>> Begin TEXT EXTRACT
How to De-Stack Data Center Network Architecture

Technology Feast | How to De-Stack Data Center Network Architecture

Time: August 7th, 2024

Stacking technology is a type of technology used to expand ports on Ethernet switches. It is a non-standard technology. Mixed stacking is not supported between manufacturers, and the stacking mode has also been developed by each manufacturer with private standards.

Stacking technology is widely used as a common access method in large-scale Internet data center architectures. Years of practice have proved that stacking technology has advantages and disadvantages in high-reliability network architecture scenarios. With the development of business and the improvement of business quality requirements, especially in public cloud scenarios, businesses are required to provide 7×24 hours of uninterrupted service, and the compensation caused by business interruption is at least 1:100. Therefore, it is particularly important to solve the disadvantages of stacking.

Next, let’s talk about the pros and cons of stacking technology and a way to “de” stacking technology.

The benefits of stacking

1. Simplified management

When multiple switches in the network are virtualized into one device through stacking, network operation and maintenance personnel only need to manage one device instead of multiple devices. Although the number of ports that need to be managed has not decreased, the operation time of frequently logging into different devices has been reduced, and some corresponding port configurations have also changed, which simplifies the overall management cost. As shown in Figure 1:

▲ Figure 1

Originally, network management required the maintenance of four network devices. After stacking the access layer devices through stacking technology, now only one network device needs to be maintained.
>> End TEXT EXTRACT
>> Begin INFORMATION SUPPLIED
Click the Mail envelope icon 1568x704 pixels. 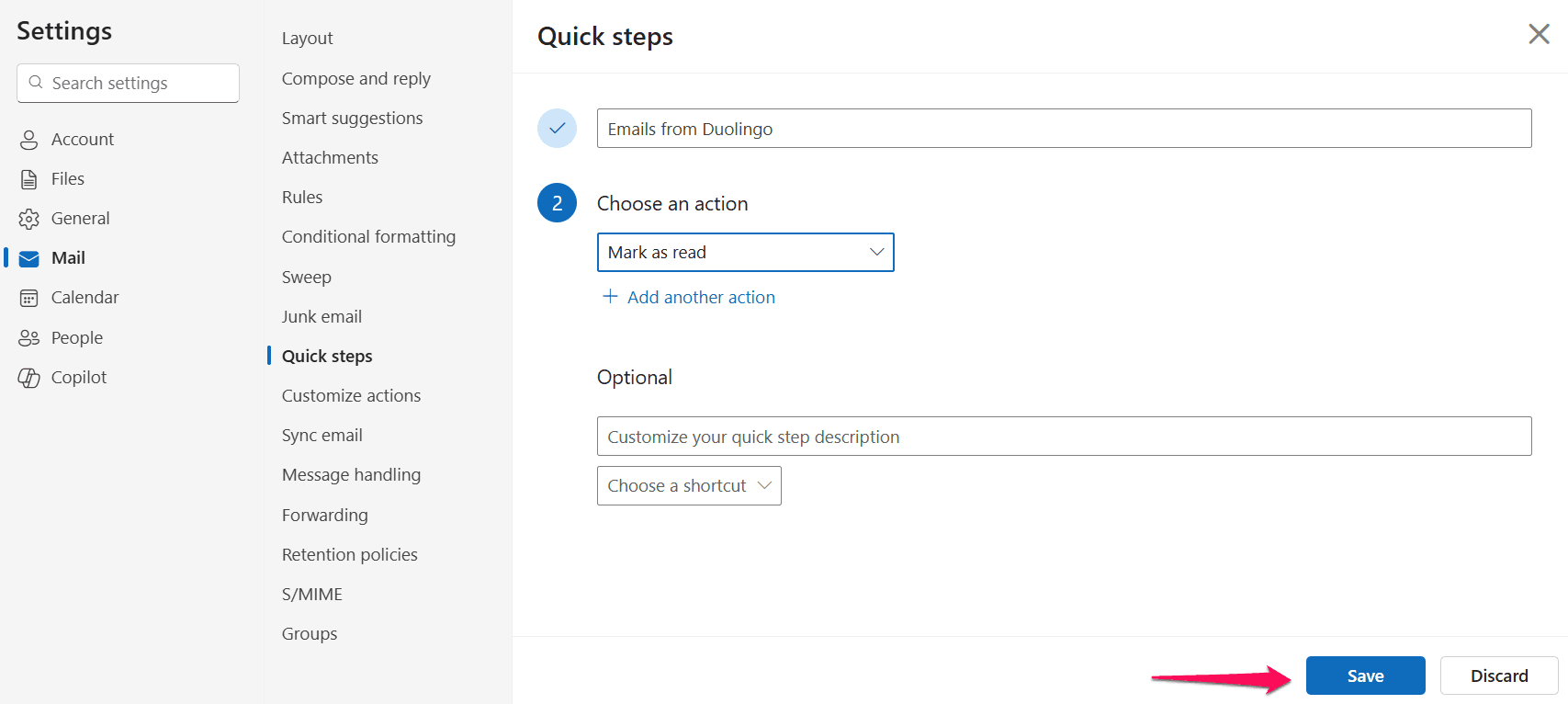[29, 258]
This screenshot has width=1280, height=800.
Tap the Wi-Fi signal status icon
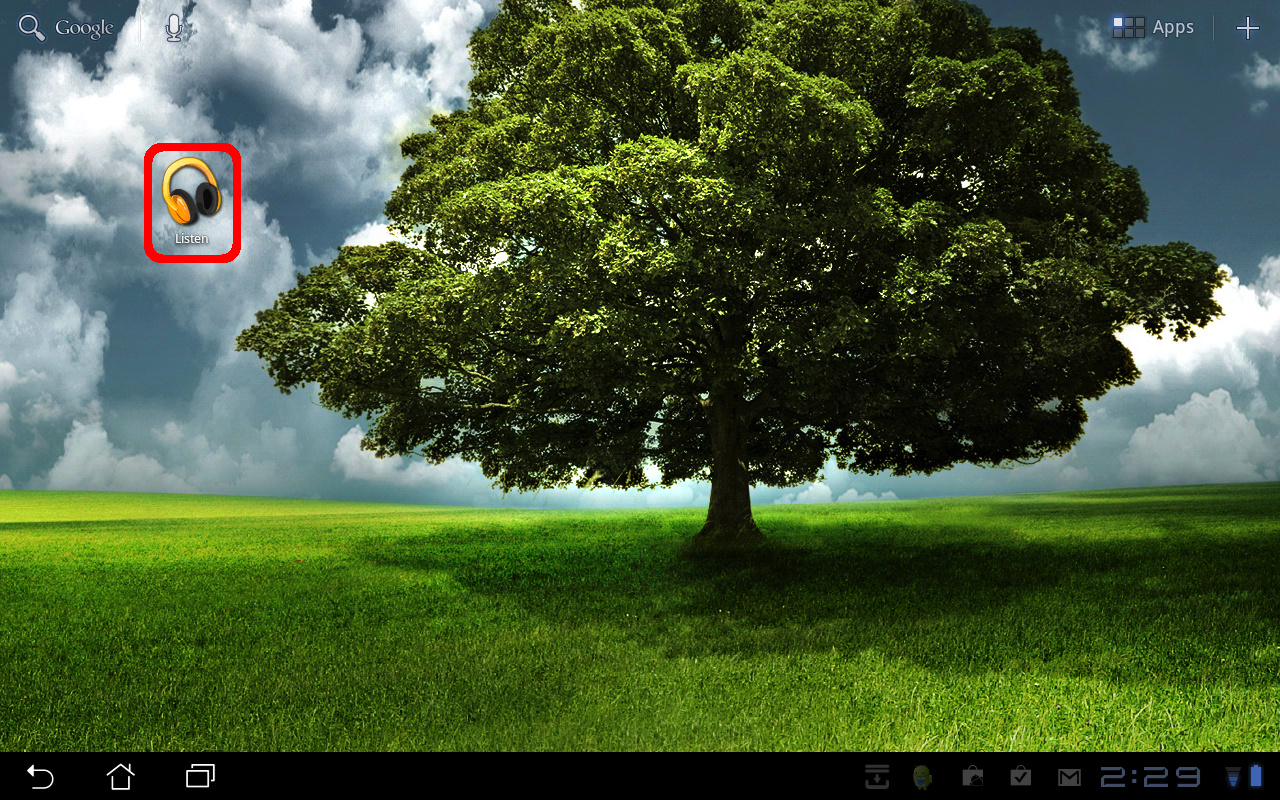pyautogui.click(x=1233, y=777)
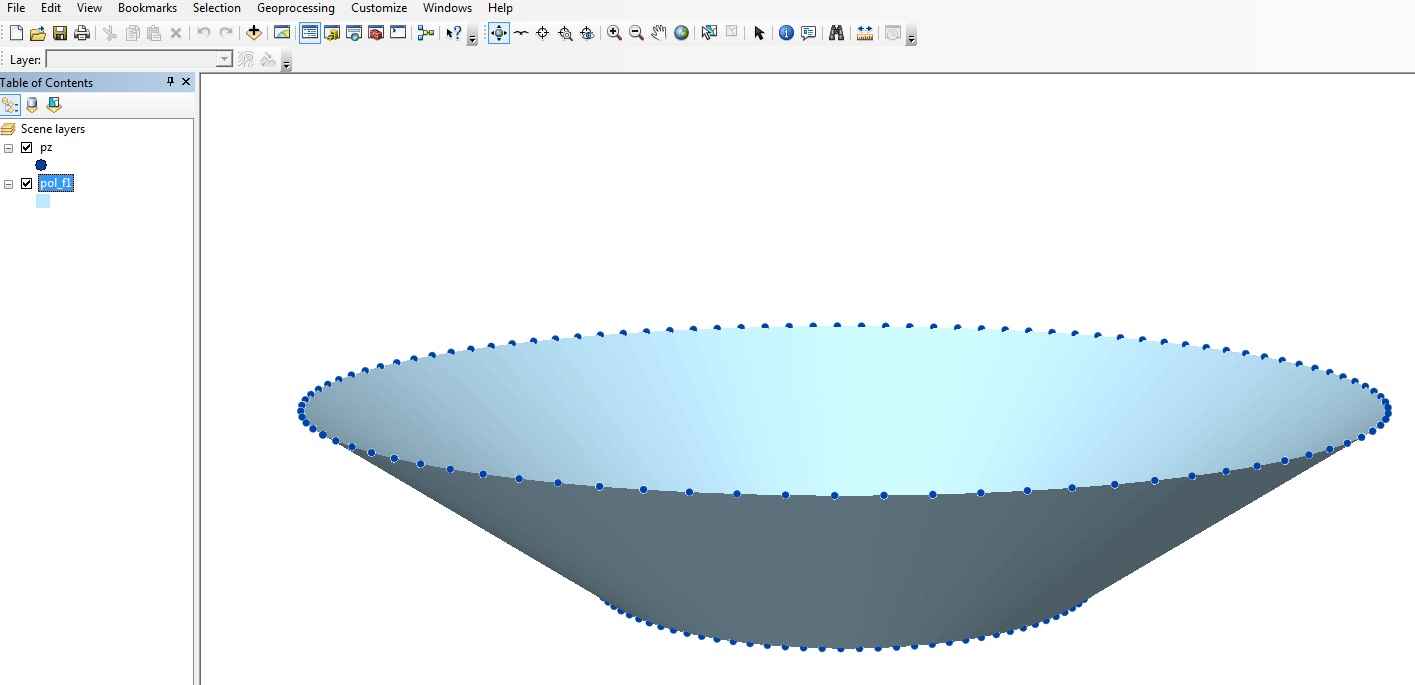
>> End INFORMATION SUPPLIED
» INSTRUCTIONS
[A] Do these statements agree with the data center stacking article above the data: (i) stacking is a standard technology that works across switches from different manufacturers; (ii) stacking lowers the number of ports that have to be managed; (iii) in Figure 1, stacking reduces the devices to maintain from four to one? Answer yes or no for each and quote the deciding words.
[B] Extend the data center stacking article above the data, beginning right after its final sentence.

» OUTPUTS FOR THE TASKS
[A]
(i) No: "It is a non-standard technology. Mixed stacking is not supported between manufacturers"
(ii) No: "Although the number of ports that need to be managed has not decreased"
(iii) Yes: "Originally, network management required the maintenance of four network devices. After stacking the access layer devices through stacking technology, now only one network device needs to be maintained."

[B]
2. Elastic expansion

Port quantity expansion

When the number of access terminals increases to the point where the port density of the original switch cannot meet the access requirements, you can add a new switch to form a stacking system with the original switch, as shown in Figure 2:

▲ Figure 2

System processing capacity expansion

When the forwarding capacity of the core switch cannot meet the demand, you can add a new switch to form a stacking system with the original switch, as shown in Figure 3:

▲ Figure 3

3. High reliability

High reliability of equipment

Due to cost control issues, box-type devices are generally designed with only a single CPU and a single switching chip. When a single CPU fails, the entire device will become unavailable, which is a high risk. If stacking technology is used, it is equivalent to forming a frame-type device, and at the same time has more spare main control boards and interface boards, as shown in Figure 4:

▲ Figure 4

The Master in the stack is equivalent to the main control board of the virtual device, and the Slave device is comparable to the backup main control board.

High network reliability

The stacking system supports two physical topologies: chain connection and ring connection, as shown in Figure 5:

▲ Figure 5

Chain stacking requires at least one less stacking line than ring stacking, which is more cost-effective.

Ring stacking has higher availability because the stacking system will not be disrupted if any line is disconnected.

The Disadvantages of Stacking

1. Software Risks

The stacking system software upgrade has always been a topic that cannot be avoided in stacking technology. No matter which manufacturer's equipment is from, there is no guarantee that the software system does not have bugs. Once a bug occurs, the software needs to be upgraded. Although there are technologies such as ISSU that can achieve non-interruption upgrades, the scope of application of ISSU is limited. In the case of a very small gap between the two versions, conventional switch system upgrades require multiple stacked devices to restart at the same time. Therefore, it is inevitable that the business will be interrupted for a while. It is for this reason that "de-stacking" in data centers has become a trend.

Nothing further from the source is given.